Mas, se a primeira publicidade era gratuita, já esta revista, também ela de publicidade mas encapotada, daquela publicidade subliminar que é proibida aos publicitários, foi-me posta na caixa do correio porque eu, contribuinte, involuntariamente, já a tinha pago e bem cara. O seu interior era um olhar para dentro da obra do executivo e uma afronta a gastos sumptuosos para um concelho com tantas carências. Já a contracapa apresentava uma composição de arquitectura vetusta, elegante e sóbria como é a cidade de Abrantes e, no meio destes “monumentos”, um monólito.
 
Sabem os senhores governantes que esta composição fez-me retroceder aos anos 90, quando o país presidiu, pela primeira vez, à Comunidade e se construiu também um edifício paralelipipédico junto ao Mosteiro dos Jerónimos a que pomposamente chamaram Centro Cultural? Seguramente conhecem as controvérsias sobre a estética e o enquadramento urbanístico, as derrapagens orçamentais na sua construção e as actuais, na manutenção. Estamos todos a pagar essa vaidade e esta afirmação não é populismo.

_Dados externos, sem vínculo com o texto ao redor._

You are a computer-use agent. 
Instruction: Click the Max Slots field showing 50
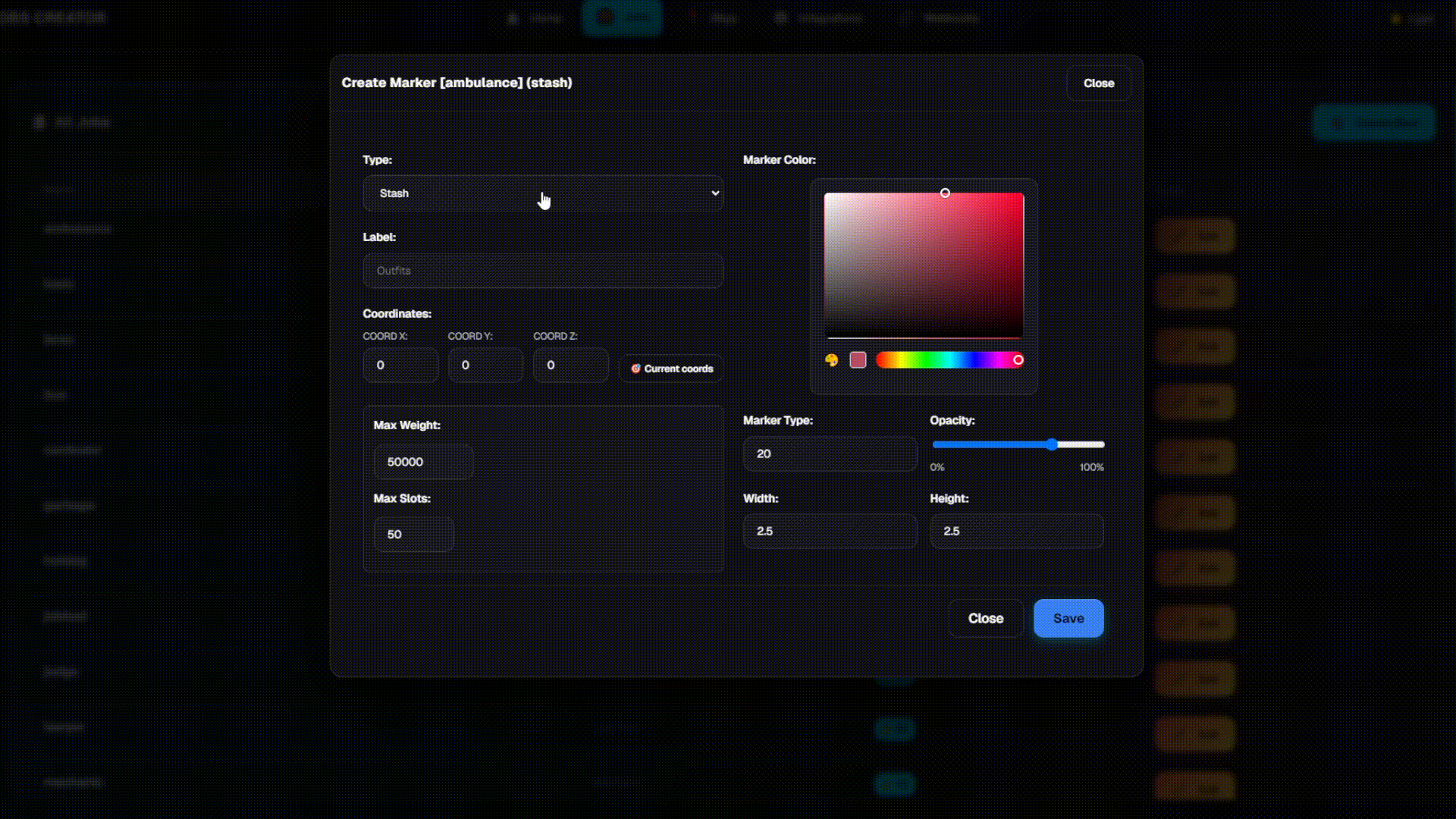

A sensação que temos é que a falta de criatividade deste executivo para implementar incentivos à fixação de residentes na parte da cidade mais antiga, fomentar actividades e comércio local, recuperar imóveis apalaçados para fins culturais e assim evitar que as ruas da cidade, que tão bem recuperou, sirvam só para sair, levou-os a copiar o modelo de Belém, independentemente de quem pagará a factura.
 
Não temos formação técnica para avaliar do mérito de um projecto arquitectónico assim arrojado. Aliás, pensamos que, mesmo que se trate de um projecto de autor reconhecido, não tem forçosamente de ser do interesse de Abrantes ou do concelho e, que se saiba, ainda não foi explicado aos abrantinos da sua rentabilidade, porque a arte também é um negócio. Já agora, senhores governantes deste concelho, expliquem também aos eleitores a razão da nova geminação. É que, com tantas passeatas a França, Cabo Verde e agora ao Japão é difícil de acreditar que os nossos impostos têm uma razão social. Rejeitamos que identifiquem este discurso com populismo, porque ele assenta, tão só, na consciência do descrédito de setenta por cento dos portugueses na classe política.
 
 Agora que, como candidato a uma junta de freguesia, também estou na política, não gostaria que me identificassem com este carreirismo despesista. Importa pois adoptar uma postura de rigor e ética para com os dinheiros públicos e estabelecer prioridades, tendo em conta as verdadeiras carências das aldeias do concelho e da própria cidade. Olhemos, a título de exemplo, para as povoações que não possuem saneamento básico e que coercivamente o pagam.